__Provided passage__.
>>>
CDP vs. CRM: What’s the Difference?
When Salesforce introduced its CRM product in the 2000s, it revolutionized how marketing and sales could keep track of their customers. A customizable, cloud application gave companies a whole new view into their customer relationships. Customer Data Platforms (CDPs) are poised to help companies take the next leap forward in customer experience – not only helping them get a customer 360 degree view, but actually analyzing and predicting customer behavior. So what are the key differences between CRM and CDP that are driving this change? Here’s a quick primer….
What is the definition of CRM and CDP?
One common misconception is that a CRM and a CDP do the same things and provide the same value. After all, your CRM contains a lot of data about your customers, prospects and targets. How is a CDP any different?
Create a simple definition. Winning result for the People Also Ask is:
“The easiest way to differentiate between CRM and CDP is that the primary purpose of a CDP is for marketing and tracking activities of customers, while a CRM is used for managing customer interactions, business transactions and internal process management, said Mark Beckner, owner and principal of Inotek Consulting …”
The truth is that both a CRM and a CDP offer unique value to your organization. They are not mutually exclusive; each works with the other to provide a holistic view of the customer.
Let’s start by looking at a definition for CDPs and for CRM systems, and what they were originally designed to do. Then we’ll look at use cases for each, and the major differences between the two.
What is a CRM?
<<<
__Problem to work on__. Please answer from the CDP vs. CRM article: according to the quoted definition, what is the primary purpose of a CDP? The listing that comes next is separate from the CDP vs. CRM article.

__Recorded information__.
>>>
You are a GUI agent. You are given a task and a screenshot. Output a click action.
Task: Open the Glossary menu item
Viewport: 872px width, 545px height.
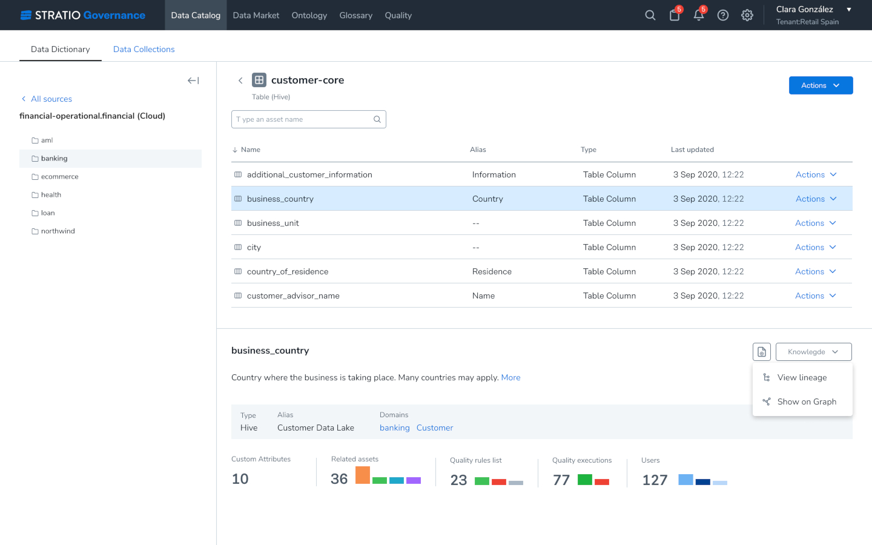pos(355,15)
<<<
>>>
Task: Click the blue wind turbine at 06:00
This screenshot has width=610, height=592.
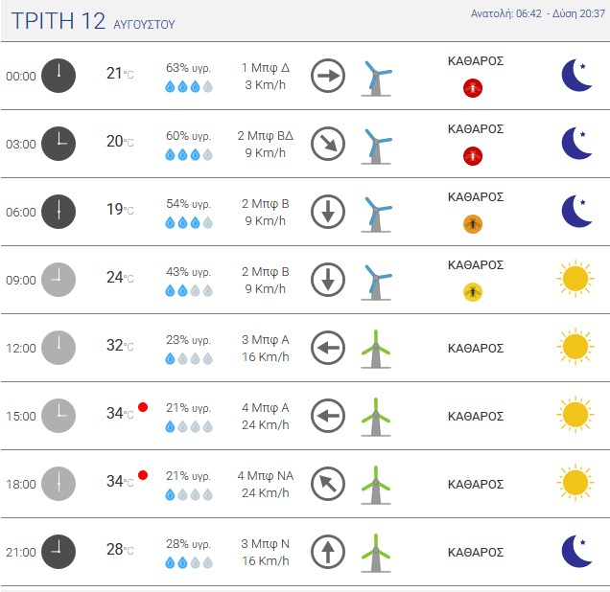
<<<
__Response for this exercise__. Marketing and tracking activities of customers.